Cada Persona es su amor


Homilía para la solemnidad de la Santísima Trinidad (Ciclo A)


“Bendito sea Dios Padre, y su Hijo Unigénito, y el Espíritu Santo, porque ha tenido misericordia de nosotros”, proclama la liturgia. Celebrando la fe, reconocemos y adoramos al Padre como “la fuente y el fin de todas las bendiciones de la creación y de la salvación: en su Verbo, encarnado, muerto y resucitado por nosotros, nos colma de sus bendiciones y por él derrama en nuestros corazones el don que contiene todos los dones: el Espíritu Santo” (Catecismo 1082).


Dios se revela a Moisés como “compasivo y misericordioso, lento a la ira y rico en clemencia y lealtad” (Ex 34, 6). En la misericordia “se expresa la naturaleza del todo peculiar de Dios: su santidad, el poder de la verdad y del amor”, enseña Benedicto XVI. Dios se manifiesta como misericordioso porque Él es, en sí mismo, Amor eterno e infinito. Por medio de su Iglesia hace posible la comunión entre los hombres porque Él es la comunión perfecta, “comunión de luz y de amor, vida dada y recibida en un diálogo eterno entre el Padre y el Hijo en el Espíritu Santo”, explica también el papa.


La naturaleza divina es única. No hay tres dioses, sino un solo Dios. Cada una de las personas divinas es enteramente el único Dios: “El Padre es lo mismo que es el Hijo, el Hijo lo mismo que el Padre, el Padre y el Hijo lo mismo que el Espíritu Santo, es decir, un solo Dios por naturaleza”, dice el XI Concilio de Toledo. Siendo por esencia lo mismo, Amor, cada persona divina se diferencia por la relación que la vincula a las otras personas; por un modo de amar propio, podríamos decir. Como afirmaba Ricardo de San Víctor, cada persona es lo mismo que su amor.


El Padre es la primera persona. Ama como Padre, dándose a sí mismo en un acto eterno y profundo de conocimiento y de amor. De este modo genera al Hijo y espira el Espíritu Santo. La segunda persona es el Hijo, que recibe del Padre la vida y, con el Padre, la comunica al Espíritu Santo. El Espíritu Santo es la tercera persona, que recibe y acepta el amor divino del Padre y del Hijo.
= = = = =
◆ Objetivo:
Prolonga la homilía sobre la Santísima Trinidad a partir de su última oración.

◆ Extracto de datos:
= = = = =
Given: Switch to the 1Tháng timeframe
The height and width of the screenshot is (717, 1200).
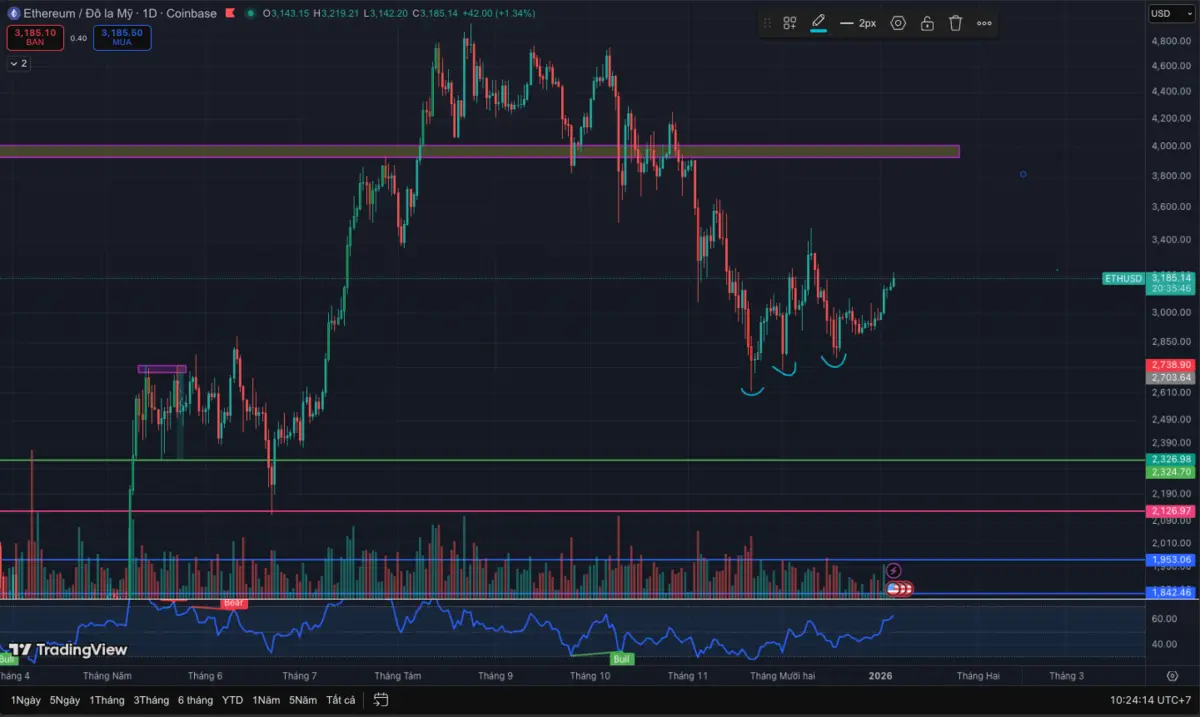Looking at the screenshot, I should coord(106,700).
= = = = =
◆ Respuesta escrita:
El amor y la vida de Dios se nos ha comunicado a los hombres por el envío del Hijo y del Espíritu Santo: “Tanto amó Dios al mundo que entregó a su Hijo único, para que no perezca ninguno de los que creen en él, sino que tengan vida eterna. Porque Dios no mandó a su Hijo al mundo para juzgar al mundo, sino para que el mundo se salve por él” (Jn 3,16-17). El Padre, enviando al Hijo, extiende, por decirlo así, su paternidad para hacernos a nosotros hijos adoptivos por la gracia. El Padre y el Hijo envían el Espíritu Santo a nuestros corazones como “dulce huésped del alma”, haciendo que el vínculo de amor que une al Padre y al Hijo nos abarque también a nosotros.


Dios se da a sí mismo dándonos su amor, permitiéndonos entrar en la intimidad de su vida. En la Eucaristía se hace particularmente intensa esta donación: “El ‘misterio de la fe’ es misterio del amor trinitario, en el cual, por gracia, estamos llamados a participar” (Benedicto XVI). Verdaderamente, Dios nos colma de sus bendiciones y nos permite ofrecerle lo que Él mismo nos ha dado: “los dones de su Creación, el pan y el vino, convertidos por el poder del Espíritu Santo y las palabras de Cristo, en el Cuerpo y la Sangre del mismo Cristo” (Catecismo 1357).


Que el Señor nos transforme por medio de este Santísimo Sacramento y nos haga habitar en Él, en la unidad del Padre y del Hijo y del Espíritu Santo.


Guillermo Juan Morado.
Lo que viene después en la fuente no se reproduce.